There are a number of different lifestyle factors that can lead to vision loss and serious eye problems, such as a history of smoking, your diet and exercise routine, and even your overall exposure to sunlight. And in these lifestyle examples, it only makes sense that leading a strong, healthy life will lead to strong, healthy eyesight in the end.
However, we often do not want to think that the medications and lifestyle factors in our lives that are meant to help us may also be causing dangerous vision side effects at the same time. Unfortunately, it is this very idea that has caused researchers from the UT Southwestern Medical Center and the Dallas VA Medical Center in Texas to look into the link between cataracts and cholesterol-lowering drugs called statins.
Researchers in this study have recently been looking into the relationships between people that take statins, such as Zocor and Lipitor, and their development of cataracts, compared to other patients who did not take these cholesterol-lowering drugs. While the research wasn’t able to 100% prove that these drugs cause cataracts, it was found that people who took statins were much more likely to develop cataracts than those who didn’t.
“The results were consistent that there was a higher risk of being diagnosed with cataracts among statin users,” Dr. Ishak Mansi, the study’s senior author.
During the research study, Mansi and his colleagues looked at the medical records of people aged 30 to 85 years old who were enrolled in a healthcare system in San Antonio, Texas, and received medical care between the years 2003 and 2010. Through two different analysis’s, people who were on statins for at least 90 days were compared to others who were not on statins, but were similar in many other characteristics. These included their current and past health conditions, medications and healthcare use.
In the first analysis, about 36% of statin users were diagnosed with cataracts, compared to about 34% of people not taking statins, for a 9% higher risk. In the second analysis, researchers looked at people with no other known health conditions and found that about 34% of statin users were diagnosed with cataracts, compared to about 10% of people not taking statins.

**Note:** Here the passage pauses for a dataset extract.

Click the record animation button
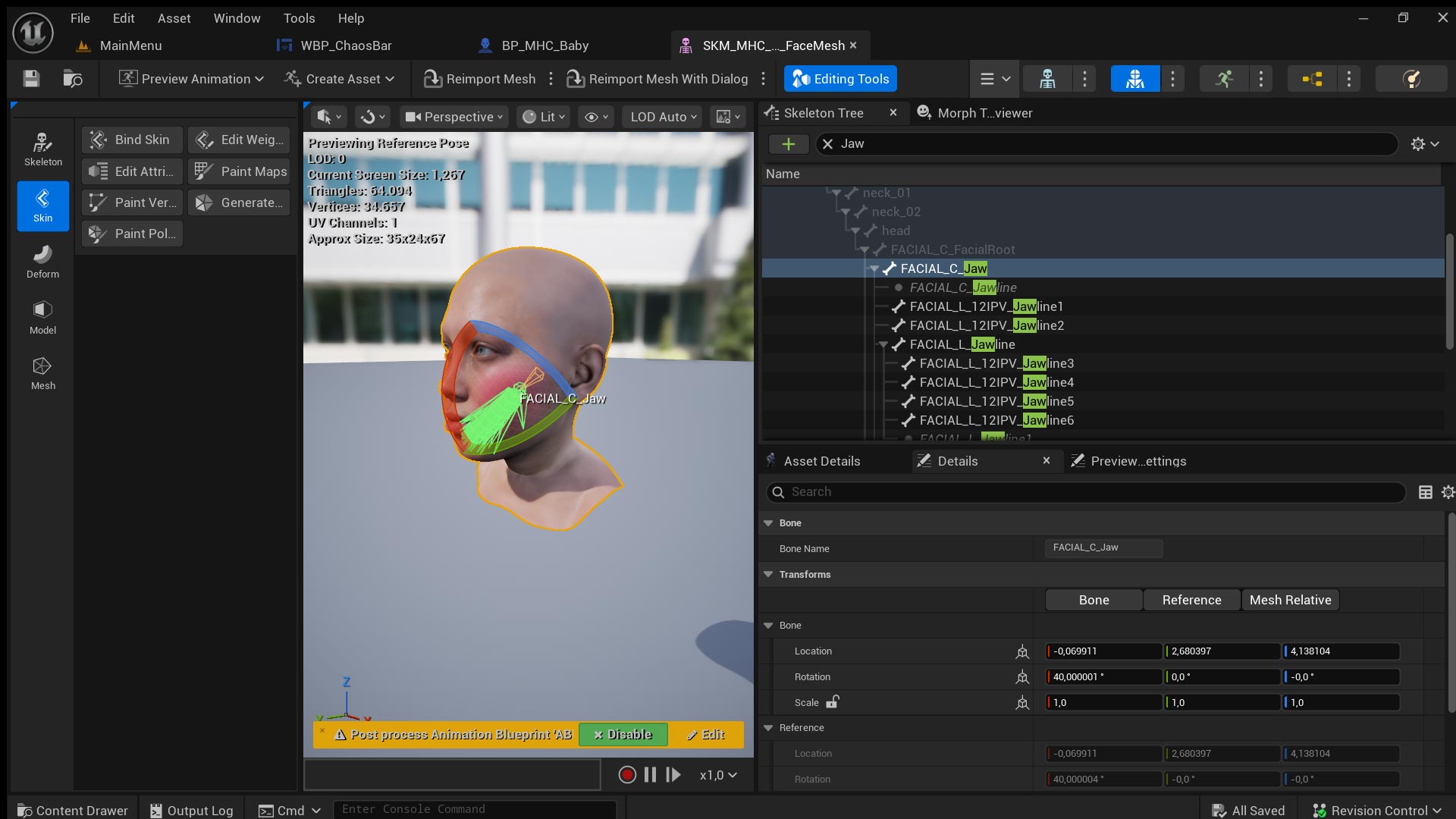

After adjusting for things such as the participants’ age, sex, weight, medications, healthcare use, etc., it was found that statin use was linked to about a 27% increased risk of cataracts.
Given that about one-quarter of U.S. adults over the age of 45 take statins to help lower cholesterol, especially adults who have a history of diabetes or cardiovascular problems, this could be something seniors with cataracts may want to discuss with their doctors if they are also taking statins.
“For patients themselves, my advice is to discuss what your benefit and risk ratio is for you with your doctor,” said Mansi, who added that he hopes the results will also encourage people to improve their cholesterol levels through lifestyle changes.